# Gotcha Day: Scout is home!!



## craigtoo (Jan 6, 2016)




----------



## CAROLINA MOM (May 12, 2009)

Congratulations! Scout is a beautiful little guy.
The pictures are great, have fun.


----------



## LynnC (Nov 14, 2015)

Welcome home Scout! Enjoy!


----------



## Charliethree (Jul 18, 2010)

Welcome home Scout! Such a handsome boy!

Congratulations on your new family member!


----------



## jdavisryan (Jan 28, 2018)

Scout is a beautiful puppy! Congratulations and have fun.


----------



## craigtoo (Jan 6, 2016)




----------



## craigtoo (Jan 6, 2016)




----------



## Romeo1 (Apr 19, 2008)

Congratulations. He's precious. Fun, fun, fun.


----------



## Rusty9294 (Mar 2, 2018)

Best wishes! Scout is a great looking puppy. It sounds as though he will have lots of great activities. Take lots of pictures! Thanks for sharing.


----------



## craigtoo (Jan 6, 2016)

In crate at 1030pm.... up at 130 to pee, back to crate and up at 545..! Great!!! Good boy!!


----------



## Charliethree (Jul 18, 2010)

Couldn't ask for a better night!! 

Your photos of Scout are wonderful!
Keep taking them, they change so quickly, grow up so fast!


----------



## KiwiD (Jan 14, 2008)

Congrats! What a beautiful little pup.


----------



## tikiandme (May 16, 2010)

Adorable!.....


----------



## IndigoJen (Apr 22, 2018)

What a cutie!! He looks like a fun, smart little guy!


----------



## craigtoo (Jan 6, 2016)

Took him to Bass Pro yesterday.... big hit! He was exhausted last night and didn’t even get up to pee! 11pm to 620..


----------



## craigtoo (Jan 6, 2016)

This is part of his patio furniture “obstacle course”....


----------



## rabernet (Feb 24, 2015)

What a beautiful puppy! They really do grow so fast, so enjoy this phase while you can!


----------



## craigtoo (Jan 6, 2016)

I still can't believe that this fluff ball is part of my family now. Amazing...


----------



## craigtoo (Jan 6, 2016)




----------



## Charliethree (Jul 18, 2010)

craigtoo said:


> I still can't believe that this fluff ball is part of my family now. Amazing...


It is quite magical. They are a true treasure, a joy to behold! 

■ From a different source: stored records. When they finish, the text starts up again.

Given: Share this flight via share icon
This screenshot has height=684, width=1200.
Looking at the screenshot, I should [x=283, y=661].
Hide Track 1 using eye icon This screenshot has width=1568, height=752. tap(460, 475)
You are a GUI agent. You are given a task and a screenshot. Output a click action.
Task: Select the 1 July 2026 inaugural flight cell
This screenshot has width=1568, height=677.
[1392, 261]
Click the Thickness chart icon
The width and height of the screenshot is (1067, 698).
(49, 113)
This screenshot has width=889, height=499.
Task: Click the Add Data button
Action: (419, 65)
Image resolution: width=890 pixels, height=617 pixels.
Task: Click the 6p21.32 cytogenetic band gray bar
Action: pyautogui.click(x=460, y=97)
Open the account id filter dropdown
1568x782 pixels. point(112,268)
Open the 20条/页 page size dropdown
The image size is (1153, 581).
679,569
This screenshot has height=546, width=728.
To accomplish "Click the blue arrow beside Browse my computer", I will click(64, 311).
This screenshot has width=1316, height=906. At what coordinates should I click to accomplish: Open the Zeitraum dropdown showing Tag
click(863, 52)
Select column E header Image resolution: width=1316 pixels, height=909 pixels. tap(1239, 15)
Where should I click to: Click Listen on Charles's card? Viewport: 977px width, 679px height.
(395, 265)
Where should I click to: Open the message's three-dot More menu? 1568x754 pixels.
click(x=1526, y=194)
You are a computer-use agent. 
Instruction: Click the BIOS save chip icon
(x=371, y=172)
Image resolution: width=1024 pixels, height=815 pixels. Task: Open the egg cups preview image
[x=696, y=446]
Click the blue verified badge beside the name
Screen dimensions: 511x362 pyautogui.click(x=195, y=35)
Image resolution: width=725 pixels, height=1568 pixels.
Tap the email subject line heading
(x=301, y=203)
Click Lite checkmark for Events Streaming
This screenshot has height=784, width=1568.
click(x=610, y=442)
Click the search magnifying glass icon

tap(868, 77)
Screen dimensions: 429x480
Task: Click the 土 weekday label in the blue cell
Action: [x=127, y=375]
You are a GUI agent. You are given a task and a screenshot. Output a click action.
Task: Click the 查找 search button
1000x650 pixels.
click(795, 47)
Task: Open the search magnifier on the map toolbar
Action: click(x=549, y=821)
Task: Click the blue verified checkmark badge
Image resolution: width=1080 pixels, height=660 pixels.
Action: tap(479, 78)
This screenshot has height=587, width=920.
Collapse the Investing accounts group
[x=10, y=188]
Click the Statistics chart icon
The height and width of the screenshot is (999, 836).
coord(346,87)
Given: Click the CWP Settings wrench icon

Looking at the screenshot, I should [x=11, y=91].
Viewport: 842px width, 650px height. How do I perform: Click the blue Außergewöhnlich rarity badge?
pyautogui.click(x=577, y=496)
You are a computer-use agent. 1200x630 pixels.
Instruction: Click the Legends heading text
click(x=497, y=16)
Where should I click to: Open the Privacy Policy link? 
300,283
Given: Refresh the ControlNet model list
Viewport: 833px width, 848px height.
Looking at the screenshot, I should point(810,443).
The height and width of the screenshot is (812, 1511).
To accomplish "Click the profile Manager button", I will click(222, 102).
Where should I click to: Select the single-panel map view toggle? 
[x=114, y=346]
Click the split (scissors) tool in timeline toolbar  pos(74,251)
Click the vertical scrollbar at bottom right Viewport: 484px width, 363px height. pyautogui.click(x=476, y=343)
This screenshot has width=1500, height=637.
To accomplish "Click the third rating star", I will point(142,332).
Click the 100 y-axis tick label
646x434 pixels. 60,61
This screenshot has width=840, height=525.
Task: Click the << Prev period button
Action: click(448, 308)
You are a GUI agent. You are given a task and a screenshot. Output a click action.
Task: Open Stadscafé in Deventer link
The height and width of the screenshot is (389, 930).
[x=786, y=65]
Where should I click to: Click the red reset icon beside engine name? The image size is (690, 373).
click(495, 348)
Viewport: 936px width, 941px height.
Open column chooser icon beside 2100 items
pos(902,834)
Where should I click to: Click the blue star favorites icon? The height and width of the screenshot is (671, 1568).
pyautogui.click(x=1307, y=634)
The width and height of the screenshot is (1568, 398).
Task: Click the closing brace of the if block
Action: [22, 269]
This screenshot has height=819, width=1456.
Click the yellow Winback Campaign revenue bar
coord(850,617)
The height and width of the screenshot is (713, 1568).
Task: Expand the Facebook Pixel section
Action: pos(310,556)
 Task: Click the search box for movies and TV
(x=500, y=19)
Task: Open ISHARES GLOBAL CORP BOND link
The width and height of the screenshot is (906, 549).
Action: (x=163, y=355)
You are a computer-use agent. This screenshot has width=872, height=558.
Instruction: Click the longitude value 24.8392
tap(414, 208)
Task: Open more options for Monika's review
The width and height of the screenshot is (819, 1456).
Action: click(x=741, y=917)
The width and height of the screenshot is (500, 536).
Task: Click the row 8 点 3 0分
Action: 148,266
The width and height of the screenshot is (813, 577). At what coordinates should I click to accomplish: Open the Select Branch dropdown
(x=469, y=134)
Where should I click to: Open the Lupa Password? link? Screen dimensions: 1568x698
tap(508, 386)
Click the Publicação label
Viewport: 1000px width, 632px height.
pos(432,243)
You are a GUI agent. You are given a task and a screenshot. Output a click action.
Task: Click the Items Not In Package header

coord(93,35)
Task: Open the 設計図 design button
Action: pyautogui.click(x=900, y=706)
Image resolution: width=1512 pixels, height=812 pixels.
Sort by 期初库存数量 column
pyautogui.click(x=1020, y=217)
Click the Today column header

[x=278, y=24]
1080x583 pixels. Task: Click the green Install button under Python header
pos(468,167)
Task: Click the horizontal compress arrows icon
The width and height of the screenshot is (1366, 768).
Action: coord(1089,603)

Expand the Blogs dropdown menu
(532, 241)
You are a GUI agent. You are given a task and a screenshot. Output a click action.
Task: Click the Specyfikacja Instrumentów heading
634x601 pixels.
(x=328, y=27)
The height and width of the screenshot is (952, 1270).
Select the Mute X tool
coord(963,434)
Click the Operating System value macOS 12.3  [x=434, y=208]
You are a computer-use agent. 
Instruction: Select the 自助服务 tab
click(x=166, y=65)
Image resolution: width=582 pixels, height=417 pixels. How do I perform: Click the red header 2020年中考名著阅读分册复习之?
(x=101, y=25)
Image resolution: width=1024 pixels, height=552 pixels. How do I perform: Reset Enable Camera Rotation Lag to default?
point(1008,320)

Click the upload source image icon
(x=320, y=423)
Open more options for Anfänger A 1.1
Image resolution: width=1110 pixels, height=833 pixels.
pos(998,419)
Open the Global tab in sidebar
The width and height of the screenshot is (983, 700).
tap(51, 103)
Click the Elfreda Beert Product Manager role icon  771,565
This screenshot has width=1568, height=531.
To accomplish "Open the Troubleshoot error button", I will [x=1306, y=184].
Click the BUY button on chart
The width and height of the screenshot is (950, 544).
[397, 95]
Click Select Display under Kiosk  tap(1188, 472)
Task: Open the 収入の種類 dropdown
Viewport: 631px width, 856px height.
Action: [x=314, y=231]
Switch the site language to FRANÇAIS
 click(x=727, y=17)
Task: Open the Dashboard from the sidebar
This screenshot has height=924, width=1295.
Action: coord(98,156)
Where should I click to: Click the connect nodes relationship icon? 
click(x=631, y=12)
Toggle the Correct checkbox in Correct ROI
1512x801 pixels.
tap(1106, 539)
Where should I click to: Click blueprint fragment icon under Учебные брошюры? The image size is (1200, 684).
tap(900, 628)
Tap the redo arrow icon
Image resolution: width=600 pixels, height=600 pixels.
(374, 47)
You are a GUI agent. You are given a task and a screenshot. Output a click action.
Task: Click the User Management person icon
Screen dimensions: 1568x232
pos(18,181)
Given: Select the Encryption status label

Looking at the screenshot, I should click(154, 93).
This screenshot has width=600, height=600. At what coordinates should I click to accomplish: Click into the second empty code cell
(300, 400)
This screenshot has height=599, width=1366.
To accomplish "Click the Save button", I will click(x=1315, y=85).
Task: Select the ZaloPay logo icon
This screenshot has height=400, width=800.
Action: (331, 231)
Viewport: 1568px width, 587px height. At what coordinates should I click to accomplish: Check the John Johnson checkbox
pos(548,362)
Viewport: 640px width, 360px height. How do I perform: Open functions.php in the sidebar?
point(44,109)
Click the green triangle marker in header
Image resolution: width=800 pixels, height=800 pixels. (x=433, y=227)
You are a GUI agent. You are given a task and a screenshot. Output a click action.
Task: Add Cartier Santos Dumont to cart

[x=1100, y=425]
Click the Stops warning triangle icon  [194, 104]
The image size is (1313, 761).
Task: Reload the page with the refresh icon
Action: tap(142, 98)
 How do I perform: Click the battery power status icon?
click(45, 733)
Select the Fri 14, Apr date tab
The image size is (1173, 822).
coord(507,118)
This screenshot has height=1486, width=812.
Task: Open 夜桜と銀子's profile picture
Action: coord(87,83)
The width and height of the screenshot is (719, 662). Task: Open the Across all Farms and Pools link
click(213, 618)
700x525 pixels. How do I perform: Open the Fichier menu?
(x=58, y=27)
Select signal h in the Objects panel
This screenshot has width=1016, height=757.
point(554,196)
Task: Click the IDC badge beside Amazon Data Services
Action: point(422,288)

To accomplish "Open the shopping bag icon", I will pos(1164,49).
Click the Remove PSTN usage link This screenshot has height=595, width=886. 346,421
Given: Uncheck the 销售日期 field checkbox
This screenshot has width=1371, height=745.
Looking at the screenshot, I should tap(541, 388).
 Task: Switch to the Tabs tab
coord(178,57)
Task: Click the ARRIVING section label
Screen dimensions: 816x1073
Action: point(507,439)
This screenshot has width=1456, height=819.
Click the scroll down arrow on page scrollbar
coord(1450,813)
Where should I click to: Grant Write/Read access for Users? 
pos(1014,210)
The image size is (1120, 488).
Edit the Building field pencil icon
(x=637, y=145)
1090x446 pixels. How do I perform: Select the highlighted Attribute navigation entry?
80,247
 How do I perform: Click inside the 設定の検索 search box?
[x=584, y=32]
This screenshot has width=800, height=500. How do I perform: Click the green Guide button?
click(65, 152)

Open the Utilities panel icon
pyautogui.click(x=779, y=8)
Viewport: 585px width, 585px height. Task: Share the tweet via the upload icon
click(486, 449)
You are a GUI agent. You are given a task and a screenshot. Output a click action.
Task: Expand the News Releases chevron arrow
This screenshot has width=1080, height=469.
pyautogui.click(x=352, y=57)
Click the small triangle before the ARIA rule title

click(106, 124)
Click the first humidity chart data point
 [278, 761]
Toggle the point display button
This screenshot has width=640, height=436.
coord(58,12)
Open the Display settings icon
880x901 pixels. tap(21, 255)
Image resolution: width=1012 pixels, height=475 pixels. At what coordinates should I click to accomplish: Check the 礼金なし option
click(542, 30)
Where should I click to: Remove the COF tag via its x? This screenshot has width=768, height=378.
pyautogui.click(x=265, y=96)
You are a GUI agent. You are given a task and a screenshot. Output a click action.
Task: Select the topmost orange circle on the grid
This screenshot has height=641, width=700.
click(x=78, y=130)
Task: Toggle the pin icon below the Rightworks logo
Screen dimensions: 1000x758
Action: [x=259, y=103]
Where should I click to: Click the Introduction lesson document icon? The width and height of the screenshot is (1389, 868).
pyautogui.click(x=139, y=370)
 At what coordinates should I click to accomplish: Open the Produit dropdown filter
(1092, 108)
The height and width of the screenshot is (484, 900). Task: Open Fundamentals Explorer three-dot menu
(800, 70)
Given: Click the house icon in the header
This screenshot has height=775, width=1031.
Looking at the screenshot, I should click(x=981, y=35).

It is the journey that matters, make it the best one it can be and when things get rough, don't go as planned or expected, remember 'He is not giving you are hard time, he is having a hard time.'


----------



## hollyk (Feb 21, 2009)

Welcome home Scout!


----------



## CAROLINA MOM (May 12, 2009)

You've gotten such great pictures of Scout, this is my favorite.




craigtoo said:


>


----------



## craigtoo (Jan 6, 2016)

CAROLINA MOM said:


> You've gotten such great pictures of Scout, this is my favorite.


Thanks CM.

Thanks for all that you do here. You're a big part of why this community continues to thrive.


----------



## CAROLINA MOM (May 12, 2009)

craigtoo said:


> Thanks CM.
> 
> Thanks for all that you do here. You're a big part of why this community continues to thrive.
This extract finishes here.